Trecho citado:
>>>>

Comentário: Robert Bresson (1901–1999) foi um diretor
de cinema francês. Ele está entre os cineastas franceses mais conceituados
de todos os tempos. Seus trabalhos “Um Condenado à Morte Escapou” (1956),
“Pickpocket” (1959) e este “A Grande Testemunha” (1966) foram
classificados entre os 100 maiores filmes já feitos na pesquisa de opinião de
2012 da Sight & Sound. Outros filmes dele, como “A Virgem
Possuída” (1967) e “L'Argent” (1983), também receberam muitos
votos. “A Grande Testemunha” é o primeiro filme que assisto dele.

<<<<

Linhas fornecidas:
>>>>

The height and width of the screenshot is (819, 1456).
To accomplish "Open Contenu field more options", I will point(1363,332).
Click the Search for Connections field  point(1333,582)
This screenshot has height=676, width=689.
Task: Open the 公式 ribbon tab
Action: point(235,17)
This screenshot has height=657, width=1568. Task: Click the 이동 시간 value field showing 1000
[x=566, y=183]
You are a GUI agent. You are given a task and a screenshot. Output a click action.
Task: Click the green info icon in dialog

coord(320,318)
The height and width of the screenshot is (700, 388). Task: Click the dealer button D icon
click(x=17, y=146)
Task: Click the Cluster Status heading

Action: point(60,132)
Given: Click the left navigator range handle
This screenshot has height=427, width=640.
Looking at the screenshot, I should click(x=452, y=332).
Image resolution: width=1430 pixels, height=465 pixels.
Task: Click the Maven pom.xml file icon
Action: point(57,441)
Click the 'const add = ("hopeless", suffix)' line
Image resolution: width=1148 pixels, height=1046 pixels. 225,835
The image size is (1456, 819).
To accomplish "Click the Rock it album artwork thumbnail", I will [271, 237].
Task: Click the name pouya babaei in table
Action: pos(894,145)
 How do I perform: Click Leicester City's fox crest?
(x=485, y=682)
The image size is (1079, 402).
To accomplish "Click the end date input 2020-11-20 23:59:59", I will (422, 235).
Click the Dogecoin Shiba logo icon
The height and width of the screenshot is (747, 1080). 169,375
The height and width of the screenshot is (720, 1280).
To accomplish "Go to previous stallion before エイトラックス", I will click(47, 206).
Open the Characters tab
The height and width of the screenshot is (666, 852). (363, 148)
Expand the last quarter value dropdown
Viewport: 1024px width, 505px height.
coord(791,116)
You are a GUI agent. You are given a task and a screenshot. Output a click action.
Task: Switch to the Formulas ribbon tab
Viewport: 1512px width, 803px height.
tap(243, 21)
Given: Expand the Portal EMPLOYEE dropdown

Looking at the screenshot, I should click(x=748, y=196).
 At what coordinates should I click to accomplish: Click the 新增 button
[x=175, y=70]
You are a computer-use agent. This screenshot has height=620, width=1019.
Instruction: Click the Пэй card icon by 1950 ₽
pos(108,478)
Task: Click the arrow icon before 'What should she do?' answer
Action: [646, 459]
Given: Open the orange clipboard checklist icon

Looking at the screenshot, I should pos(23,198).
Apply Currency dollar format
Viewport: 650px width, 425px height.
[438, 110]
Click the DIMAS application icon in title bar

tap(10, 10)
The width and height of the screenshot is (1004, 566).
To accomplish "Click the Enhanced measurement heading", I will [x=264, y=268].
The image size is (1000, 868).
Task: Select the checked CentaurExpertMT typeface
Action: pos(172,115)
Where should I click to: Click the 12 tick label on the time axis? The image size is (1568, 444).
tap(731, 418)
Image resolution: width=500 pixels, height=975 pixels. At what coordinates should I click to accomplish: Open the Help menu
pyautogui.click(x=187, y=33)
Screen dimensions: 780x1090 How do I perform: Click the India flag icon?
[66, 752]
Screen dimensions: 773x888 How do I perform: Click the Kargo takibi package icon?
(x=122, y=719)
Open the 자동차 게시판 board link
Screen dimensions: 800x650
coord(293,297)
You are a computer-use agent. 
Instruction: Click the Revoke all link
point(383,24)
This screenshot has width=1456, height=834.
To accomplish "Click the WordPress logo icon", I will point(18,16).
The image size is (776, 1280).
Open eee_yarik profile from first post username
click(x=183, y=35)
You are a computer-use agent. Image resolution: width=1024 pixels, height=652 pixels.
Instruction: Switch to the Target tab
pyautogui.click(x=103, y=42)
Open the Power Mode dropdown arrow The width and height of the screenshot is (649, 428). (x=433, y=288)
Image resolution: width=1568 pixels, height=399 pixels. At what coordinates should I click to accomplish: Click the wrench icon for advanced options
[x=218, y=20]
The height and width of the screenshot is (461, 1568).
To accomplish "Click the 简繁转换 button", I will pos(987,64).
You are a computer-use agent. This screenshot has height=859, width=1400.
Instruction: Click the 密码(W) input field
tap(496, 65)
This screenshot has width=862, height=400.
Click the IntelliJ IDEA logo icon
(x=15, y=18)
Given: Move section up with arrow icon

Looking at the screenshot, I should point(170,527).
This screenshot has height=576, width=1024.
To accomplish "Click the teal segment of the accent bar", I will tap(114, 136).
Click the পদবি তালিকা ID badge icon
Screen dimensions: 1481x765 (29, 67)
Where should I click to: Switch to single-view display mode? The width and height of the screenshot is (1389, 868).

<<<<

Exercícios propostos:
a) Responda com base no trecho sobre Bresson:
(i) Em que ano Robert Bresson morreu?
(ii) Em qual pesquisa os três filmes citados primeiro ficaram entre os 100 maiores já feitos?
(iii) De que ano é "L'Argent"?
b) Transcreva do trecho sobre Bresson, sem mudar nada, tudo desde "Comentário: Robert Bresson" até "que assisto dele.".
As linhas não têm nenhuma relação com o trecho sobre Bresson.

Respostas:
a)
(i) Em 1999.
(ii) Na pesquisa de opinião de 2012 da Sight & Sound.
(iii) De 1983.

b)
Comentário: Robert Bresson (1901–1999) foi um diretor
de cinema francês. Ele está entre os cineastas franceses mais conceituados
de todos os tempos. Seus trabalhos “Um Condenado à Morte Escapou” (1956),
“Pickpocket” (1959) e este “A Grande Testemunha” (1966) foram
classificados entre os 100 maiores filmes já feitos na pesquisa de opinião de
2012 da Sight & Sound. Outros filmes dele, como “A Virgem
Possuída” (1967) e “L'Argent” (1983), também receberam muitos
votos. “A Grande Testemunha” é o primeiro filme que assisto dele.